▶ **Directive 1**: Print the lines of the listing, starting with its first line and going on through the line containing "x-tick-label-70后: 70后 is". Leave the pictures out of your answer.

▶ **Provided passage**:

***

Biographical Essays | Page 4

Thomas De Quincey
Addison was

profoundly ignorant of Chaucer and of Spenser. Milton only,--and why?
simply because he was a brilliant scholar, and stands like a bridge
between the Christian literature and the Pagan,--Addison had read and
esteemed. There was also in the very constitution of Milton's mind, in
the majestic regularity and planetary solemnity of its epic movements,
something which he could understand and appreciate. As to the
meteoric and incalculable eccentricities of the dramatic mind, as it
displayed itself in the heroic age of our drama, amongst the Titans of
1590-1630, they confounded and overwhelmed him.
In particular, with regard to Shakspeare, we shall now proclaim a
discovery which we made some twenty years ago. We, like others,
from seeing frequent references to Shakspeare in the Spectator, had
acquiesced in the common belief, that although Addison was no doubt
profoundly unlearned in Shakspeare's language, and thoroughly unable
to do him justice, (and this we might well assume, since his great rival
Pope, who had expressly studied Shakspeare, was, after all, so
memorably deficient in the appropriate knowledge,)--yet, that of course
he had a vague popular knowledge of the mighty poet's cardinal dramas.
Accident only led us into a discovery of our mistake. Twice or thrice
we had observed, that if Shakspeare were quoted, that paper turned out
not to be Addison's; and at length, by express examination, we
ascertained the curious fact, that Addison has never in one instance
quoted or made any reference to Shakspeare. But was this, as Steevens
most disingenuously pretends, to be taken as an exponent of the public
feeling towards Shakspeare? Was Addison's neglect representative of a
general neglect? If so, whence came Rowe's edition, Pope's, Theobald's,
Sir Thomas Hanmer's, Bishop Warburton's, all upon the heels of one
another? With such facts staring him in the face, how shameless must
be that critic who could, in support of such a thesis, refer to " the
author of the Tatler" contemporary with all these editors. The truth is,
Addison was well aware of Shakspeare's hold on the popular mind; too
well aware of it. The feeble constitution of the poetic faculty, as
existing in himself, forbade his sympathizing with Shakspeare; the
proportions were too colossal for his delicate vision; and yet, as one
who sought popularity himself, he durst not shock what perhaps he
viewed as a national prejudice. Those who have happened, like

ourselves, to see the effect of passionate music and "deep-inwoven
harmonics" upon the feeling of an idiot, we may conceive what we
mean. Such music does not utterly revolt the idiot; on the contrary, it
has a strange but a horrid fascination for him; it alarms, irritates,
disturbs, makes him profoundly unhappy; and chiefly by unlocking
imperfect glimpses of thoughts and slumbering instincts, which it is for
his peace to have entirely obscured, because for him they can be
revealed only partially, and with the sad effect of throwing a baleful
gleam upon his blighted condition. Do we mean, then, to compare
Addison with an idiot? Not generally, by any means. Nobody can more
sincerely admire him where he was a man of real genius, viz., in his
delineations of character and manners, or in the exquisite delicacies of
his humor. But assuredly Addison, as a poet, was amongst the sons of
the feeble; and between the authors of Cato and of King Lear there was
a gulf never to be bridged over. [Endnote: 4]
But Dryden, we are told, pronounced Shakspeare already in his day "a
little obsolete." Here now we have wilful, deliberate falsehood.

***

▶ **Provided material**:

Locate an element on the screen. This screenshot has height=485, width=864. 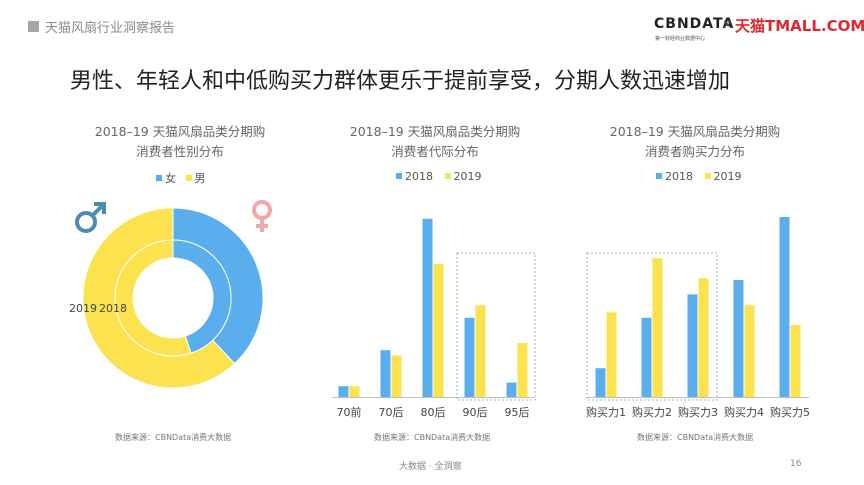
x-tick-label-70后: 70后 is located at coordinates (392, 412).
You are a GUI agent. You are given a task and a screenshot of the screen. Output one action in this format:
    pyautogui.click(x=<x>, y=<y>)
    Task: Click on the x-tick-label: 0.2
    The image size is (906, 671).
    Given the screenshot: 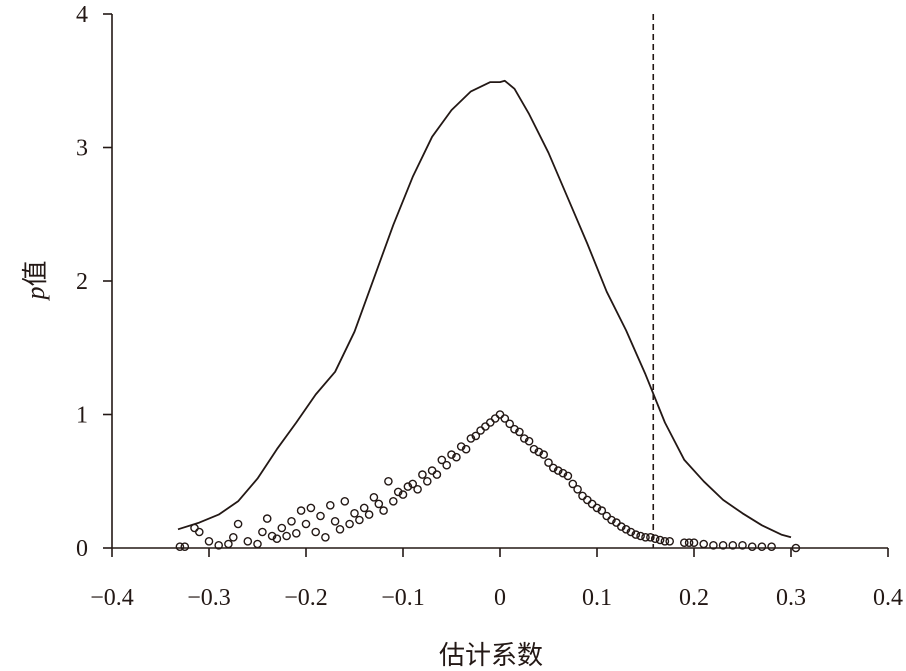 What is the action you would take?
    pyautogui.click(x=694, y=598)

***

▶ **Directive 2**: Output the part of the passage on Addison and Shakspeare that starts with "profoundly ignorant of" and goes on through "and overwhelmed him.", copied word for word.

▶ **Solution 1**:
Locate an element on the screen. This screenshot has height=485, width=864. 
x-tick-label-70后: 70后 is located at coordinates (392, 412).

▶ **Solution 2**:
profoundly ignorant of Chaucer and of Spenser. Milton only,--and why?
simply because he was a brilliant scholar, and stands like a bridge
between the Christian literature and the Pagan,--Addison had read and
esteemed. There was also in the very constitution of Milton's mind, in
the majestic regularity and planetary solemnity of its epic movements,
something which he could understand and appreciate. As to the
meteoric and incalculable eccentricities of the dramatic mind, as it
displayed itself in the heroic age of our drama, amongst the Titans of
1590-1630, they confounded and overwhelmed him.